What We Don’t See

December 10, 2019

This fall, I had the pleasure of working with the artist Christiana Caro on a show of her work at Whittier College’s Greenleaf Gallery. One component of the show didn’t make too much sense on the gallery walls, but connected to a central thread of a set of ideas Caro and I had been talking about for years, around looking, automation, landscape, access to (and production of) vast numbers of images and archives of photos, artificial intelligence, and creativity. This all tied in to her recent job as part of the team that developed the Clips artificial intelligence camera at Google. So, we had a conversation about all of this, for the record, and printed it, along with images her own Clips camera had made.

She said:

Clips is an intelligent camera that I was hired by Google to teach about seeing. I was instructed to fill it with my own, my expert, aesthetic bias, and what I deemed as meaningful within a stream of recorded moments. This is good, this is not. Yes, no, yes, no.

As a gesture to the roles of chance and automation that were part of both the Clips experience and our conversation, the image grids that appear throughout this page (starting below) are uniquely populated each time the browser is reloaded. A random number generator determines if a spot in the grid will have an image or not, and the ordering of the images is also randomized from among the 104 images originally chosen for possible inclusion by Caro. The images you see on your screen here are a unique view, statistically unlikley to reappear.

Download a PDFof the exhibition booklet, which also includes Christiana Caro’s poem “What We Saw”.

Kate Palmer Albers: Let’s start with place. Why did you choose Sardinia?

Christiana Caro: The project behind my recent work is based on research I’m doing around the International Latitude Observatories, a series of now-defunct landmarks built in the early 20th century that once measured the earth’s wobble (aka it’s “precession”) on its axis from the same point of latitude in six locations around the globe: California, Italy, Maryland, Turkmenistan, Ohio, and Japan. So far, I have made images at half of the sites. The observatory in Sardinia is both an island and a local museum — two qualities that appealed to me. My two-year contract with Google had just ended, and I was excited to go out into the field with the camera eye that I had dedicated a significant amount of myself to. I was accepted into the Officina Stamperia Del Notaio art-ists residency, located in the remote Sicilian mountain town Tusa, where I spent about a month in 2018.

KPA: So, these observatories all were built along the same degree of latitude, 39° 08’ north. They watched the same stars to understand how the earth was moving. Aside from the science, that’s a pretty compelling proposition. What about the earth’s wobble was interesting to you?

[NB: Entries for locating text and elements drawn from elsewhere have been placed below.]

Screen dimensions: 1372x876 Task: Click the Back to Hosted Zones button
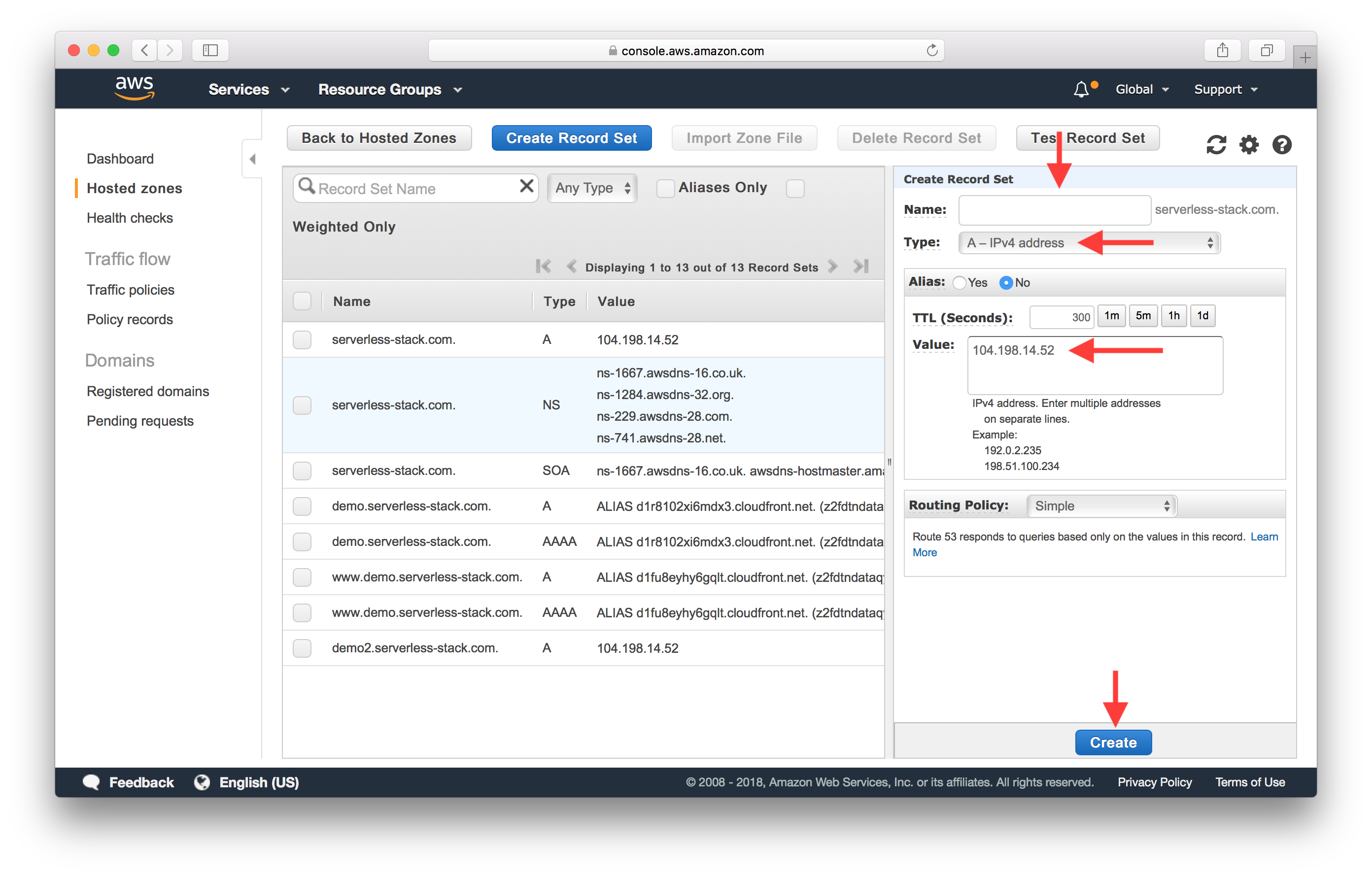tap(379, 138)
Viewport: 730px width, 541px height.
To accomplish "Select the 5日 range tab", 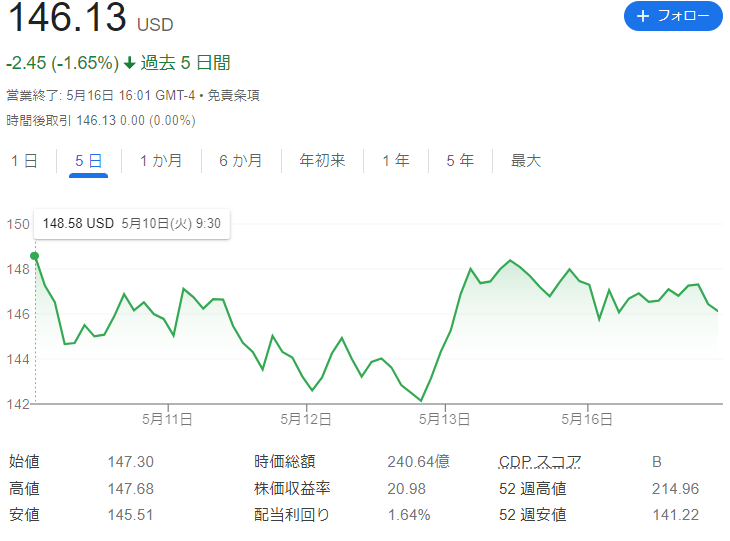I will point(88,160).
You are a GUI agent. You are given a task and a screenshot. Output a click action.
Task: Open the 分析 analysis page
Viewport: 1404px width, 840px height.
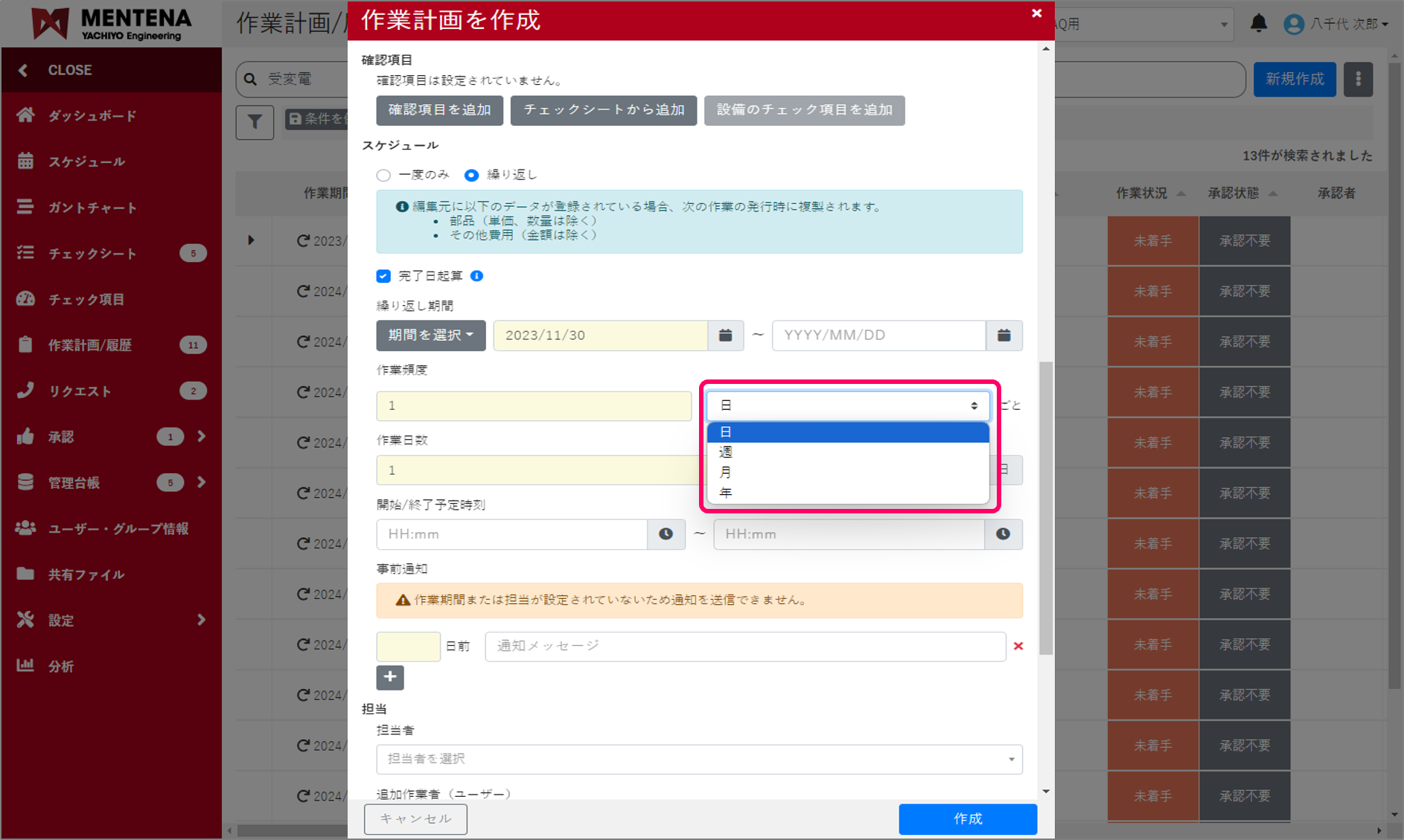click(x=61, y=666)
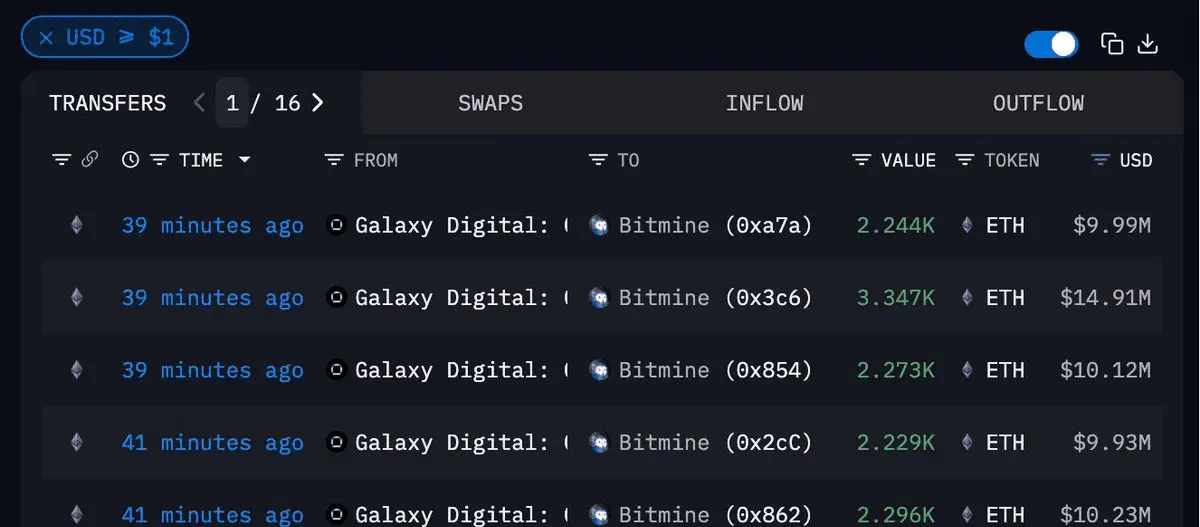Open the filter icon next to FROM
Image resolution: width=1200 pixels, height=527 pixels.
pyautogui.click(x=334, y=160)
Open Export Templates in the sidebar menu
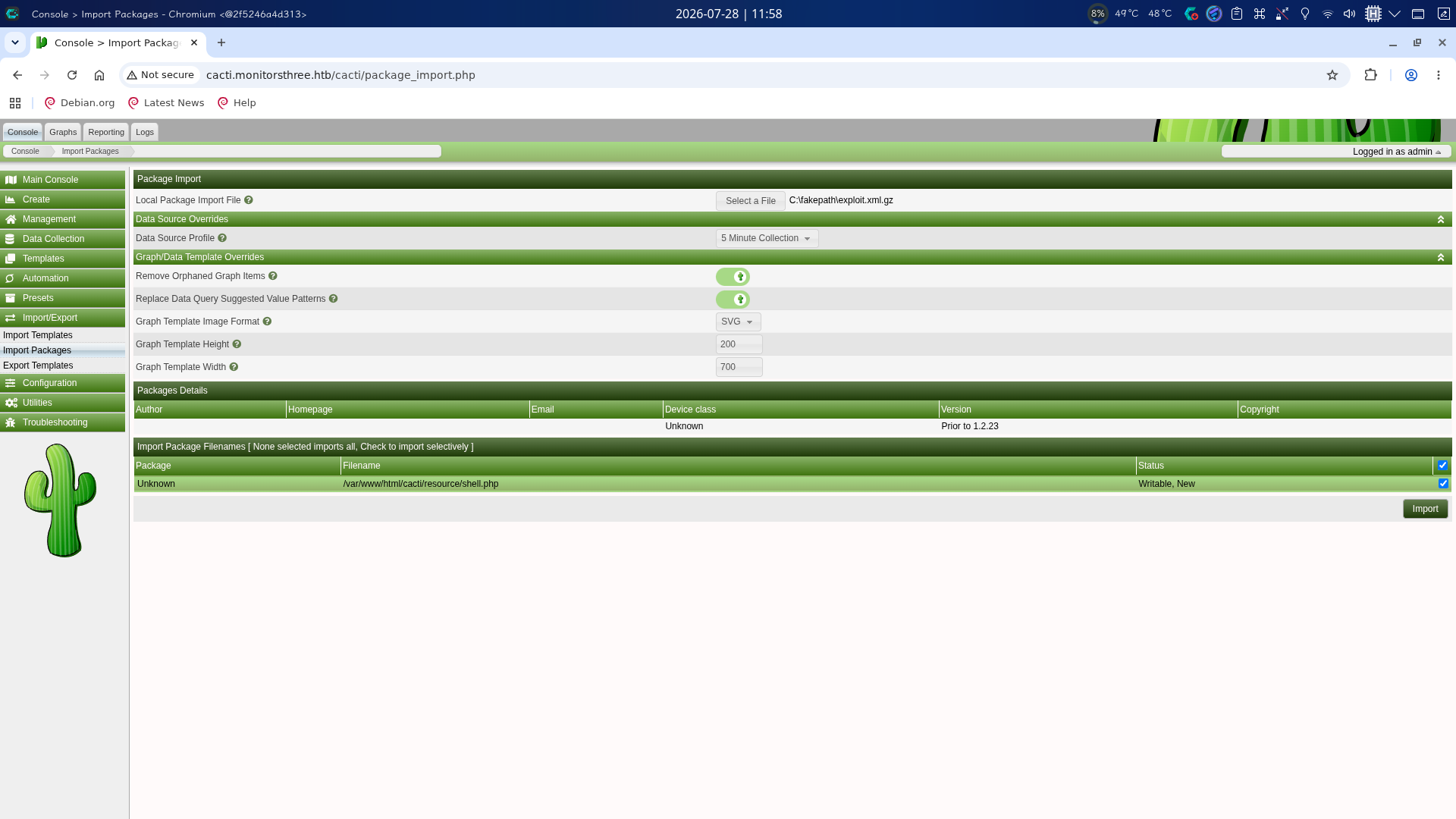1456x819 pixels. (x=38, y=366)
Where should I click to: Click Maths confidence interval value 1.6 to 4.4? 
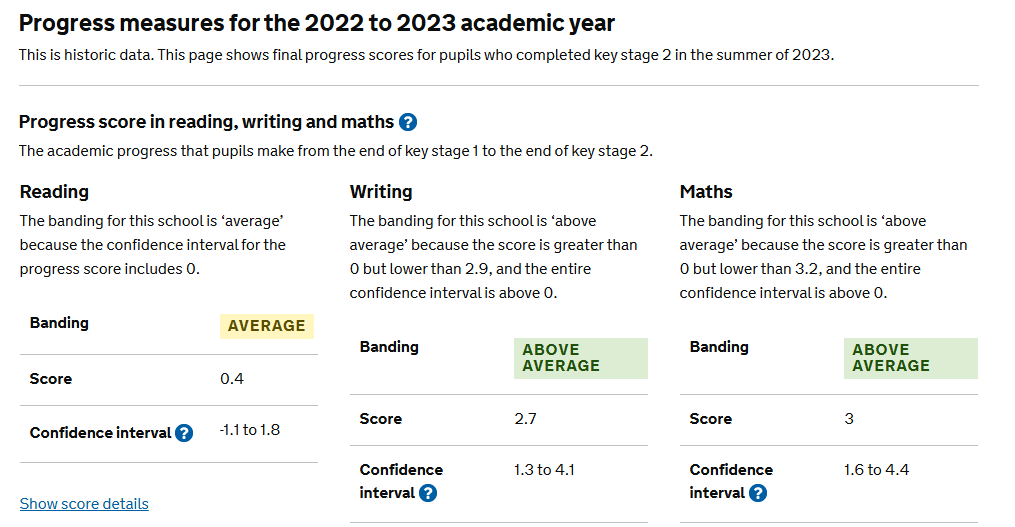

CC: The wobble describes a shift in the axis of Earth’s rotation. It’s a massive geological event, but describing it as a “wobble” sounds so minor and inconsequential, even silly. I’m interested in that difference, between an event and its name. And that we’ve come to depend upon that wobble, and its measurement, so deeply because it’s the source of modern GPS.

KPA: Which we rely on for everything, it sometimes seems like. So many aspects of our daily lives — from the maps on our phones to the UPS delivery route, to our sky chart and moon apps — use GPS technology. We rarely think about the system it’s connected to, and how recent the technology is. How did you learn about the observatories?

CC: I became aware of them while doing research around observatories on islands that I went looking for in Slovakia and Finland about ten years ago. There was just something kind of compelling about finding all of the latitude observatories, connecting those dots around the globe. They bridge pretty directly to my earlier work, like the 10-mile points project, which was all about observation, measurement and the landscape.

KPA: For those 10-mile point photographs, you measured the distance from your apartment in Boston, MA, ten miles in each cardinal direction: North, South, East, and West, and also included Northeast, Southeast, Southwest, and Northwest. You know I love this series, starting from the concept that the locations were both so precise and so arbitrary, and, until you got to the site, also so unknown. Once you got there, wherever “there” was, you had to figure out how to make an interesting photograph. It’s a great set of aesthetic constraints, the kind that actually allows a lot of freedom. I can see how this set of observatories, all lined up, and looking toward the same stars, resonates.

CC: Instead of measured points on a local map this project used landmarks around the globe, but yes I think those impulses are closely related. A lot of my work has been about designating these firm points, but using the route to get there to make the images. People like Richard Long, Hamish Fulton, Ana Mendieta — early conceptual artists creating work about movement or mark making in the landscape — really informed my development as an artist. The landscape is central here. When I got going on the 10-mile points, in 2000-2001, GPS was not yet commonly used, and the technology was fairly rudimentary. I went on these roundabout and weird adventures to get to the points. I would get lost. It was so much about the in-between, not just the endpoint. It was kind of a performance of making images, of moving through the landscape in that specific way.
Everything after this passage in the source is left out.